L'Explication Prémisse
L’article signifie que les droits d'usage et d'habitation (le droit d'utiliser une chose pour soi ou d'habiter un logement) se créent et s'éteignent selon les mêmes règles que l'usufruit. Autrement dit, ils peuvent naître par contrat, testament ou par la loi, et prendre fin par la mort du titulaire, par renonciation, par l'arrivée du terme prévu, par la réunion (confusion) avec la pleine propriété, par la destruction du bien, etc. Ce sont des droits limités et souvent personnels — ils donnent au bénéficiaire la jouissance du bien mais dans des limites plus strictes que l'usufruit plein.

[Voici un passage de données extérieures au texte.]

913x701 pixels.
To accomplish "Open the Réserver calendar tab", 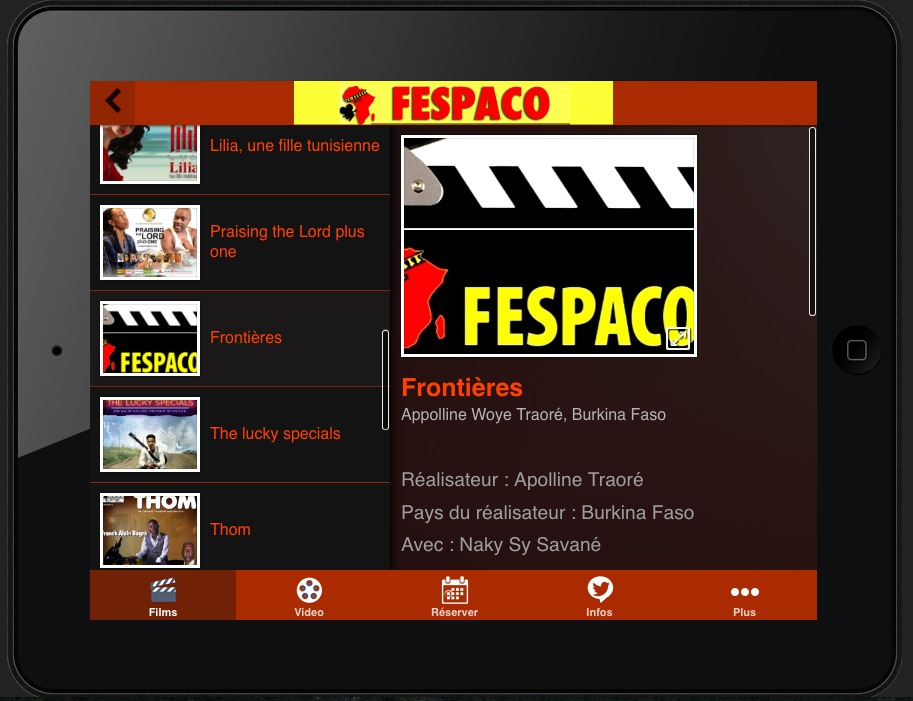I will pyautogui.click(x=454, y=596).
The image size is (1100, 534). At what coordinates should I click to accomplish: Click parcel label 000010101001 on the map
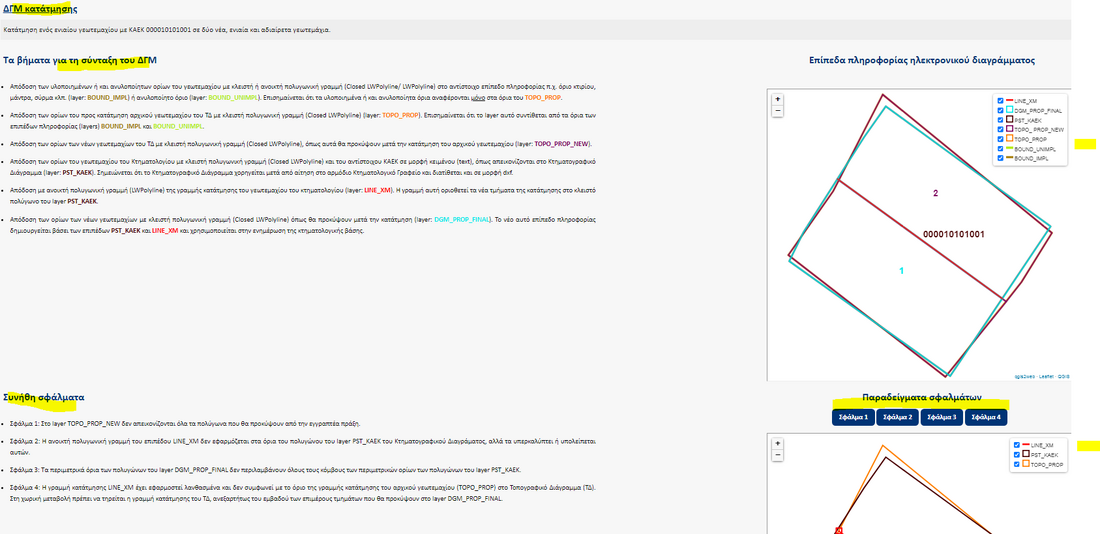953,234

Un père donne à sa fille le droit d'habitation de son appartement « à vie ». La fille peut y vivre et y recevoir sa famille, mais elle ne peut pas le louer pour en tirer un revenu durable ni le vendre. Si elle décède, le droit d'habitation cesse automatiquement et l'appartement redevient pleinement disponible pour le propriétaire (ou ses héritiers).
- Nature : droits réels limités (jouissance d’un bien sans en être propriétaire).

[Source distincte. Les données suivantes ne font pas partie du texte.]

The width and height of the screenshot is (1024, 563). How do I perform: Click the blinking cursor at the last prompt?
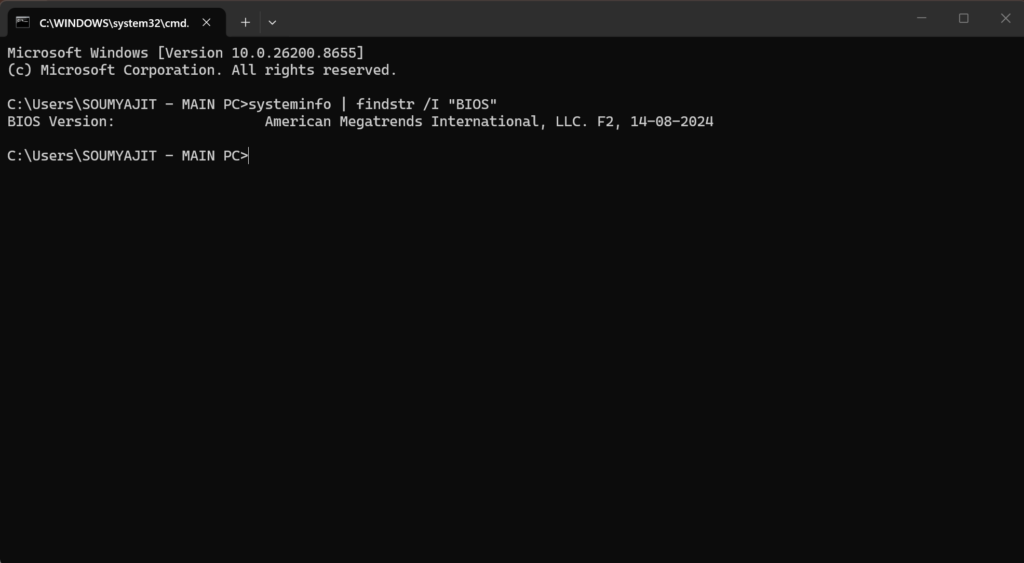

- Caractère personnel : l'usage et l'habitation sont en principe attachés à la personne du bénéficiaire et limités à ses besoins (et parfois ceux de sa famille).
- Règles applicables : ils se créent et s’éteignent selon les mêmes modes que l’usufruit (contrat, testament, loi, etc.).
- Modes d’extinction : décès du titulaire, renonciation, expiration du terme, réunion/confusion (le bénéficiaire devient propriétaire), destruction du bien, etc.
- Effets sur la propriété : la vente du bien n’efface pas automatiquement le droit — il subsiste au bénéfice du titulaire contre l’acquéreur.
- Obligations du titulaire : conserver la chose et respecter les limites d’usage (ne pas changer substantiellement la chose, effectuer les petites réparations), conformément aux règles de l’usufruit.
- Limitation : ces droits sont plus restreints que l’usufruit (notamment quant à la perception des fruits et à la possibilité de tirer un revenu).